The Dodo – This meter-high flightless bird was found on Mauritius. It is one of the world’s most infamous examples of how man’s impact on the natural habitat of a species can rapidly drive it to the point of extinction. The last specimen was killed in 1681, only 80 years after the arrival of Dutch settlers on the island.
Cuban Red Macaw – This small species of parrot was native to Cuba and the Isla de la Juventud. Unconfirmed records note the continued existence of the birds until 1885.
Passenger Pigeon – The passenger pigeon was once probably the most common bird in the world, with single flocks numbering up to several billion birds. However, it was hunted close to extinction for food and sport in the late 19th century and the last living example died at the Cincinnati Zoo in 1914.

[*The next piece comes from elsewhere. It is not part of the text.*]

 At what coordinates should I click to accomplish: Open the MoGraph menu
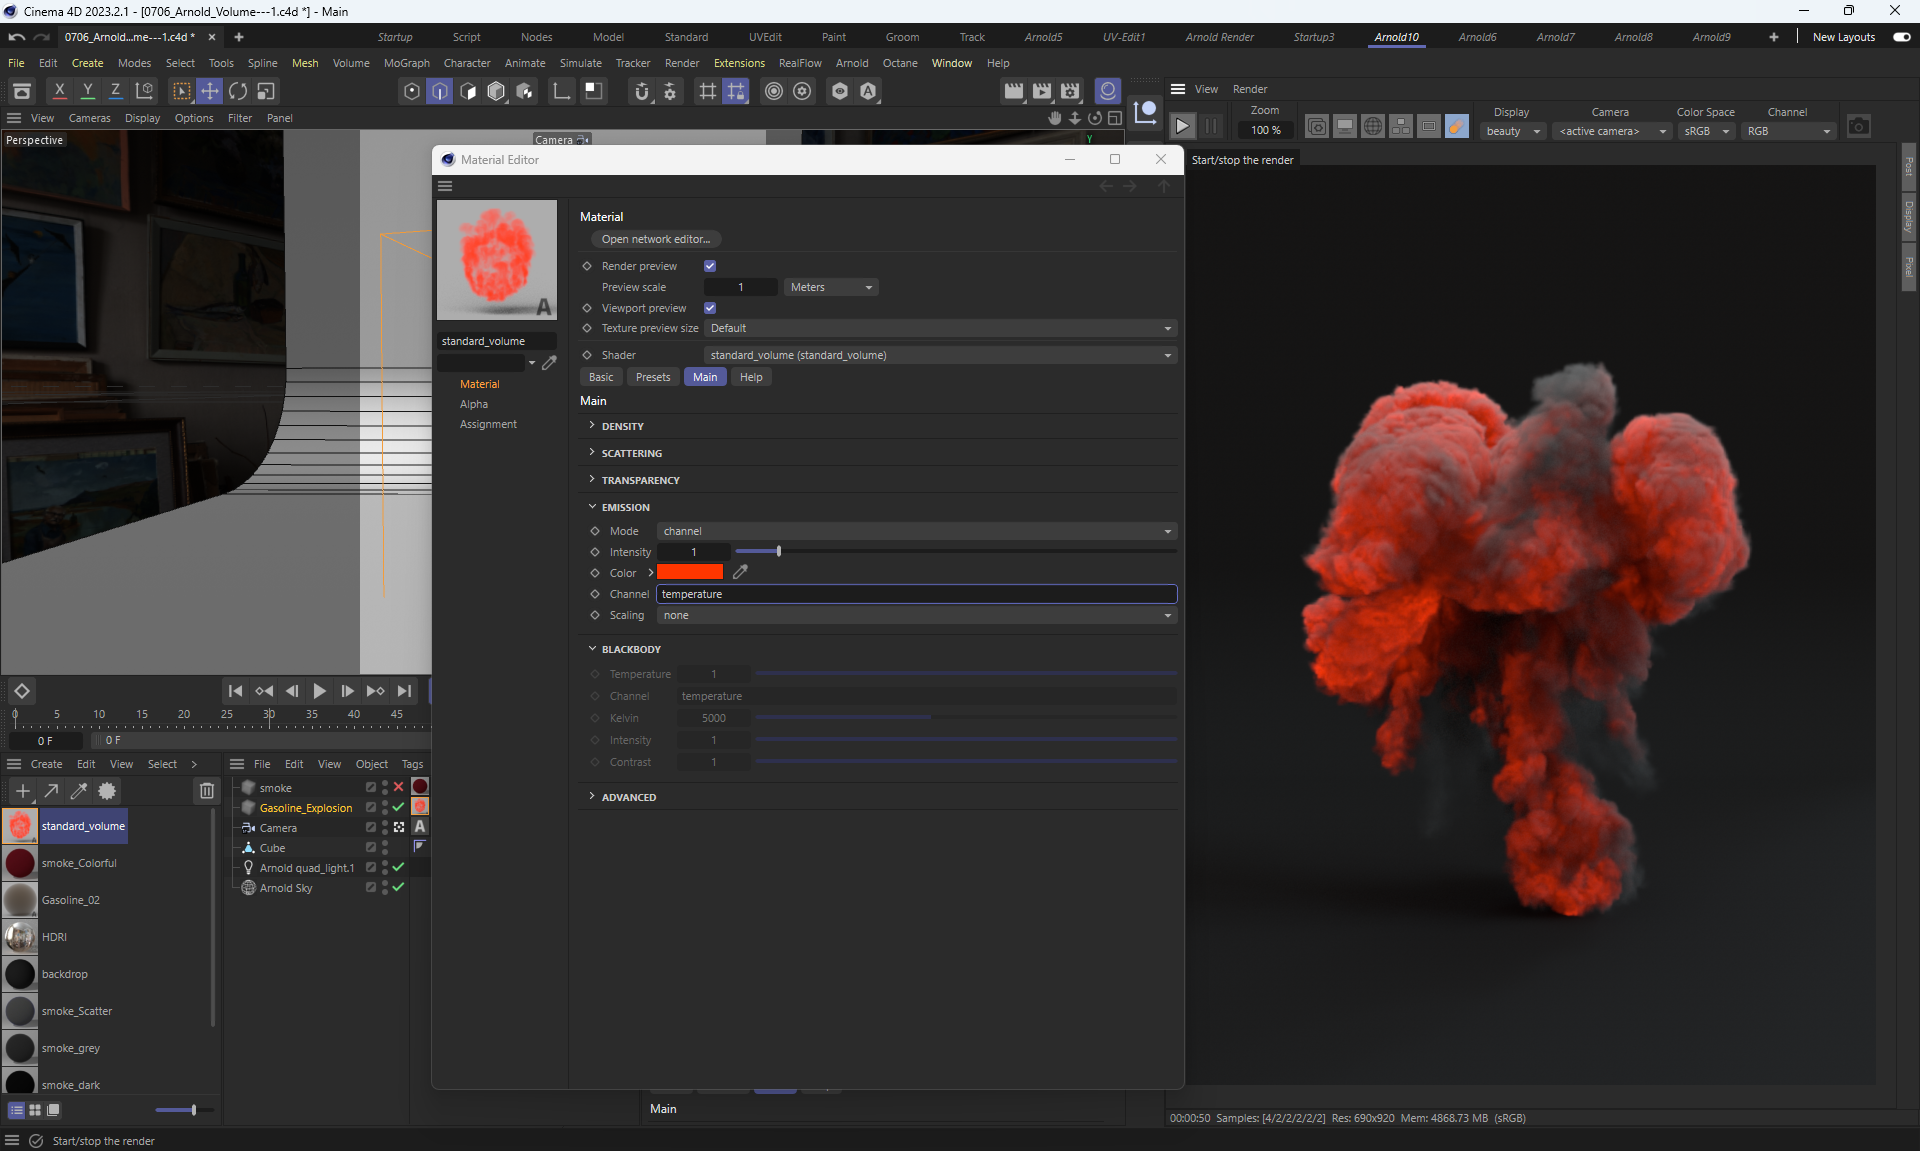(406, 63)
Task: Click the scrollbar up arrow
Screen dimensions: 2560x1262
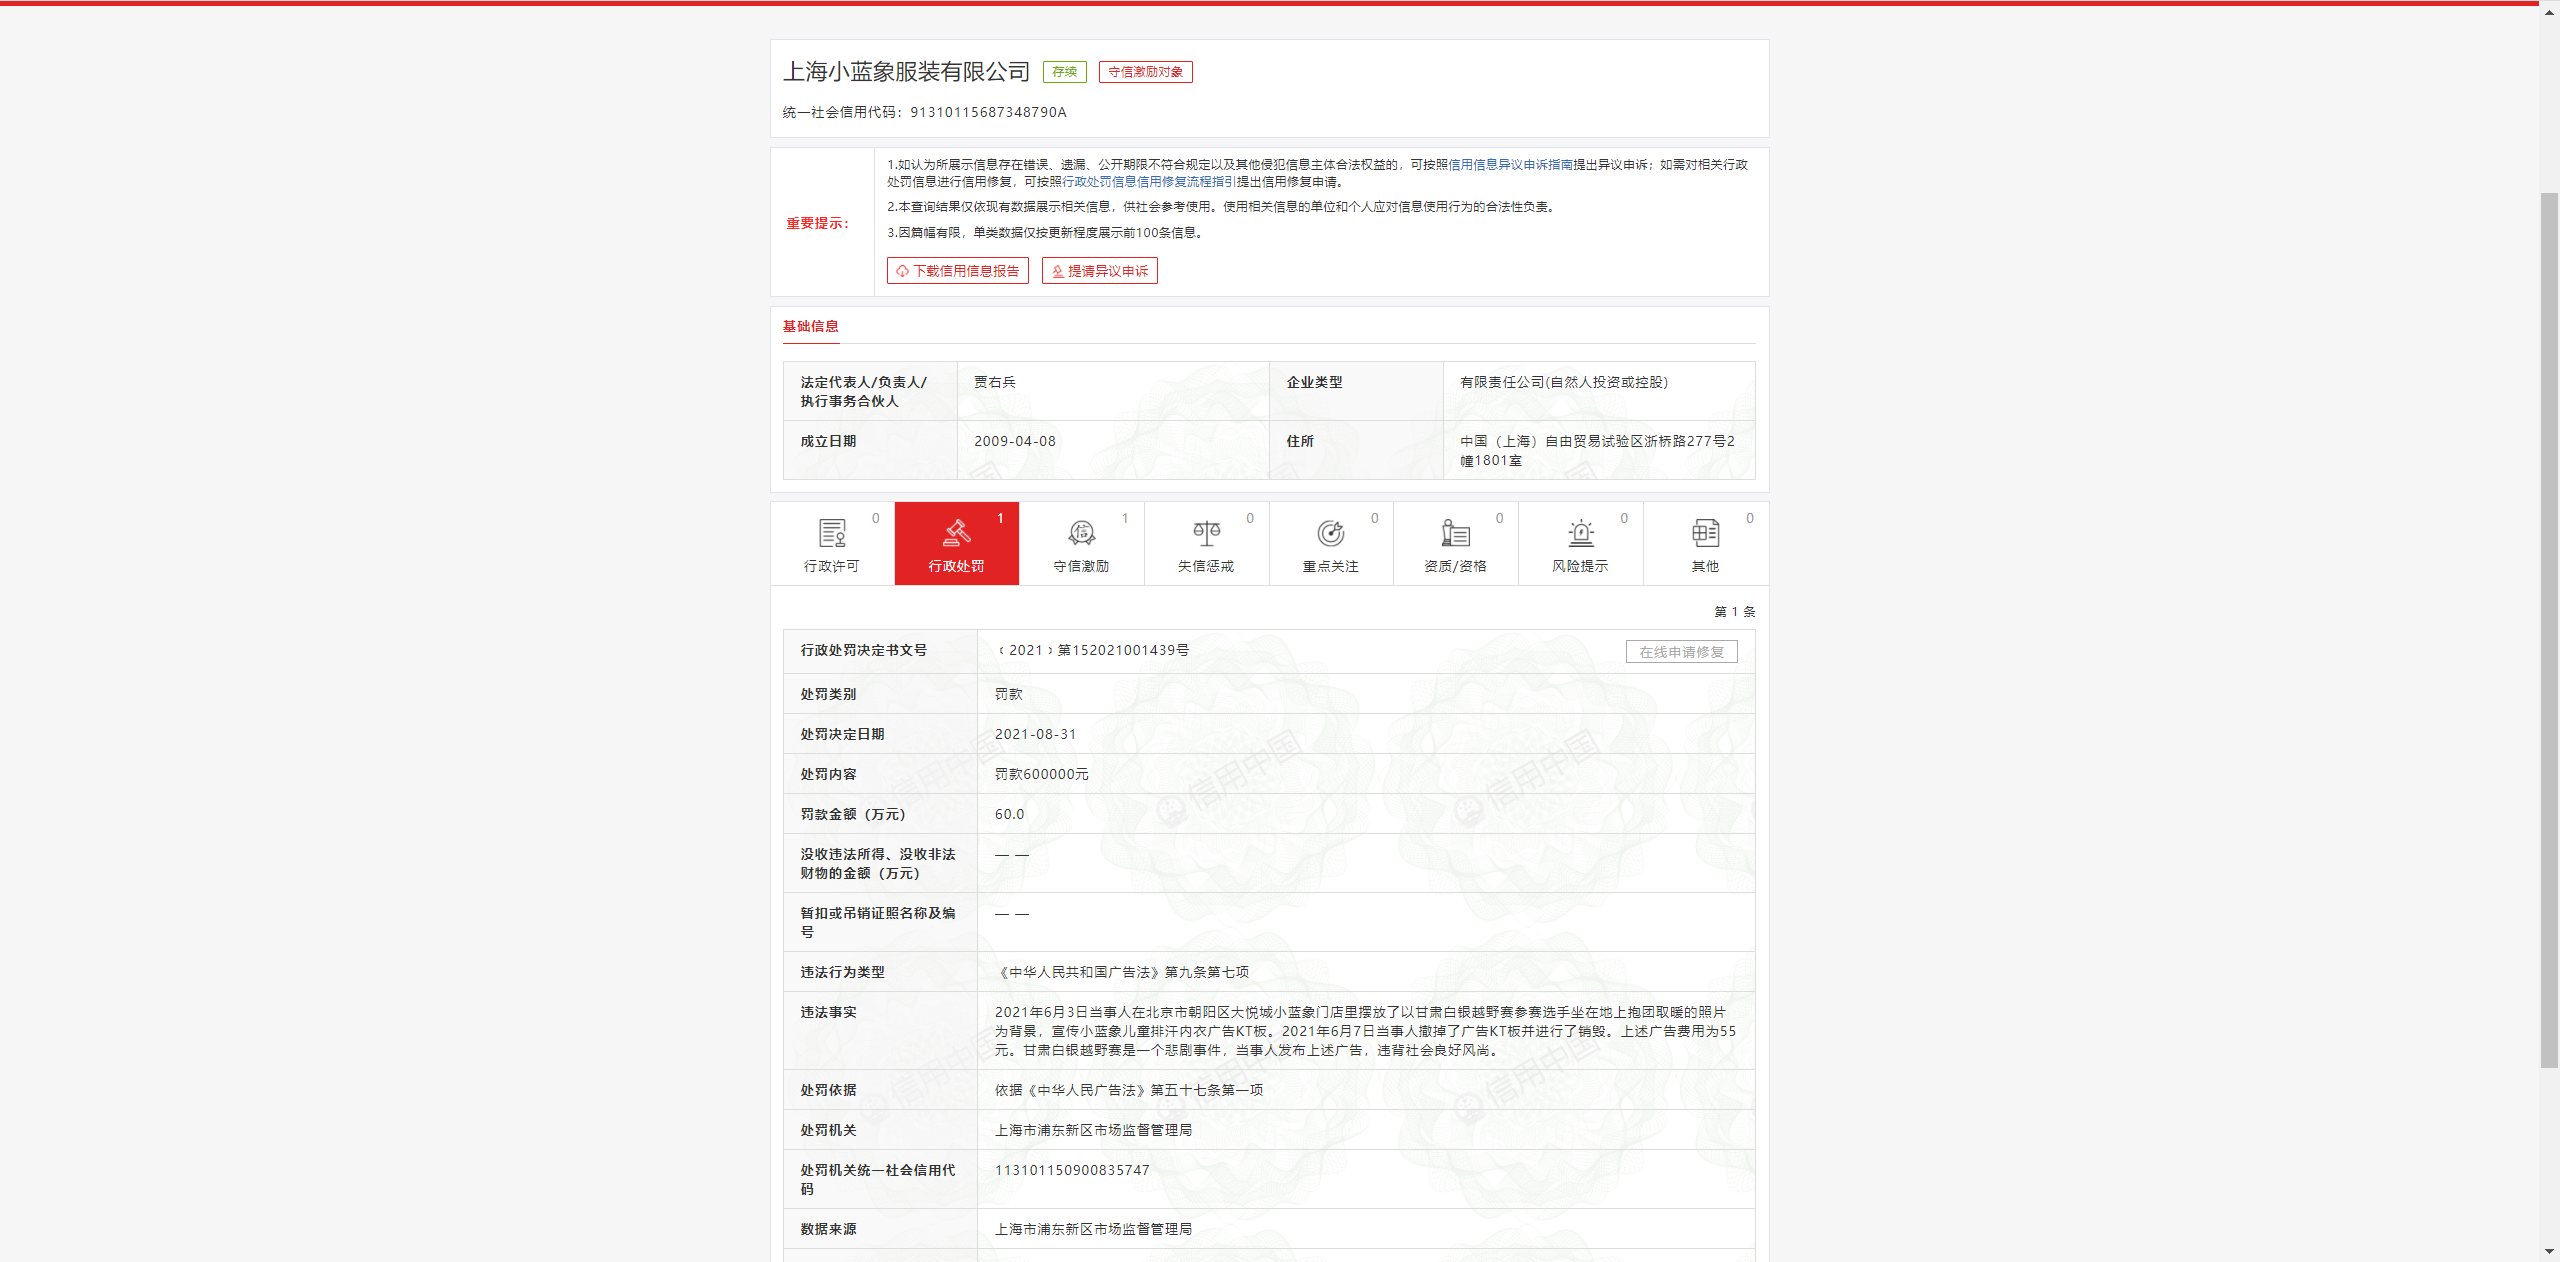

Moa – This giant flightless and wingless bird was native to New Zealand. Although some cryptozoologists claim the moa still exists it is thought to have become extinct in around 1500.
Great Auk – This flightless bird used its wings to swim underwater. The only species in the genus Pinguinus to have survived into modern times, the great auk was hunted extensively for both food and eggs, as well as down, with the last example of the great auk seen in the British Isles in July, 1840.